RECORDED DATA Block Start

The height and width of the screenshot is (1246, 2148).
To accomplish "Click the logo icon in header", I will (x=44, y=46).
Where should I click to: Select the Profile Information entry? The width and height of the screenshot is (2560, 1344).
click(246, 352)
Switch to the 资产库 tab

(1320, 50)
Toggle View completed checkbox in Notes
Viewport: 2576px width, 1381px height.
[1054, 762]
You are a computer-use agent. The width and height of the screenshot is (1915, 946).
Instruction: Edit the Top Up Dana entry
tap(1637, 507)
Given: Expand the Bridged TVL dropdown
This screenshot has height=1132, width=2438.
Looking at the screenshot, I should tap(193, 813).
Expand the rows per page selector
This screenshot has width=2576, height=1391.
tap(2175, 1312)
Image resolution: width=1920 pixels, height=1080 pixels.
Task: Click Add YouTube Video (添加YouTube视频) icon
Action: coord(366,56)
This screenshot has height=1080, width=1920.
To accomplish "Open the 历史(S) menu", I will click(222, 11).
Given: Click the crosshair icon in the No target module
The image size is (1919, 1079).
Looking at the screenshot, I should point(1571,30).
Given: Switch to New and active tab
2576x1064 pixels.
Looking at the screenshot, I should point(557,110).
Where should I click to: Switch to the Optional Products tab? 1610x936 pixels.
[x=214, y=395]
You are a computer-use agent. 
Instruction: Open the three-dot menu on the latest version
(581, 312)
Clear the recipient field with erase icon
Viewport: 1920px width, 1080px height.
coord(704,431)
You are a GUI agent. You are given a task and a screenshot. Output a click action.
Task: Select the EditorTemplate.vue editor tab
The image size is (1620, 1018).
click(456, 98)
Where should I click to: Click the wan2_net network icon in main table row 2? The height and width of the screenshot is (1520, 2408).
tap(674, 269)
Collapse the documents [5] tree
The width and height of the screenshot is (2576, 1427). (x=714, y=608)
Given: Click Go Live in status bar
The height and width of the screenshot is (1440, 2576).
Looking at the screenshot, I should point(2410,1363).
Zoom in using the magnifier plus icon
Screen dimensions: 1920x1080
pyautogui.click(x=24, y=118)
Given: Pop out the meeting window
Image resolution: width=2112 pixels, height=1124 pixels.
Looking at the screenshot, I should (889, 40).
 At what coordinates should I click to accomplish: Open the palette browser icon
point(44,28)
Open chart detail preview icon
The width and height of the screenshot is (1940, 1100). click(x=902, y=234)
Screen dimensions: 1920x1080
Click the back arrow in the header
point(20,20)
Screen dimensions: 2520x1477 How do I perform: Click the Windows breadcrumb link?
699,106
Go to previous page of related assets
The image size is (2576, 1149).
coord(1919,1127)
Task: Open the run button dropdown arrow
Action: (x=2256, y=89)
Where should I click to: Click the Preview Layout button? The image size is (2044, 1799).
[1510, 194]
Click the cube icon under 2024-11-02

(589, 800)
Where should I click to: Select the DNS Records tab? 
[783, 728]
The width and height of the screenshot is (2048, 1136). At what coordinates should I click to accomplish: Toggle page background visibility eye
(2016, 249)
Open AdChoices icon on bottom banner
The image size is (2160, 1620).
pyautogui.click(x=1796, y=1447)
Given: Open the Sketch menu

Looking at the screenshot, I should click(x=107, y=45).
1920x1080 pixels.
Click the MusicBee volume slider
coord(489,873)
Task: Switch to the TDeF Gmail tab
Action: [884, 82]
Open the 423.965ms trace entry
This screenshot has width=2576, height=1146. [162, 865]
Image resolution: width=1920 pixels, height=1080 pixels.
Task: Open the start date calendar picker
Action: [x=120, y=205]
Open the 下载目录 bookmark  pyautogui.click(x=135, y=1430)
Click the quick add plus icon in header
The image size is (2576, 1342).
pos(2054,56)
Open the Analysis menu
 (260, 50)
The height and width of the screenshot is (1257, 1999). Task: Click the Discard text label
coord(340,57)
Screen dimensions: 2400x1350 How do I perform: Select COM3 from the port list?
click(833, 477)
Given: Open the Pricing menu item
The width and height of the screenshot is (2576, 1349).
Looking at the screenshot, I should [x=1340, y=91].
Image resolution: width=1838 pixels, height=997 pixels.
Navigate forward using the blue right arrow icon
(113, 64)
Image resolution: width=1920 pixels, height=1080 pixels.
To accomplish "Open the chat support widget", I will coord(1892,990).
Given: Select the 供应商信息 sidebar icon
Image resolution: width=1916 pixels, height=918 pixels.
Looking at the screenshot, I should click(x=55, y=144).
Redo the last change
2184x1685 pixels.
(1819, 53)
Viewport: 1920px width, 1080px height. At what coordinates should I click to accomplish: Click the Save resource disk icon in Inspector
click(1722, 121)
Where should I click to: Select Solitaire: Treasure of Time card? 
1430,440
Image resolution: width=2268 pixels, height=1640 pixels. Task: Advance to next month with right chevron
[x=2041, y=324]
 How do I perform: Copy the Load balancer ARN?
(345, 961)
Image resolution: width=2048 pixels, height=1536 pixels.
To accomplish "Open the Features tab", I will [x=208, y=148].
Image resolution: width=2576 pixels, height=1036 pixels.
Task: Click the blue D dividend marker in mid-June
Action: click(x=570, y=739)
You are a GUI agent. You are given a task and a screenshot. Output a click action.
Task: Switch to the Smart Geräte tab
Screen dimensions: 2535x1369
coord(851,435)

RECORDED DATA Block End

* WHAT IS NEEDED:
Find each line in the records above that contains "agent", and copy it.

* ANSWER:
You are a computer-use agent. The width and height of the screenshot is (1915, 946).
You are a computer-use agent. 
You are a GUI agent. You are given a task and a screenshot. Output a click action.
You are a GUI agent. You are given a task and a screenshot. Output a click action.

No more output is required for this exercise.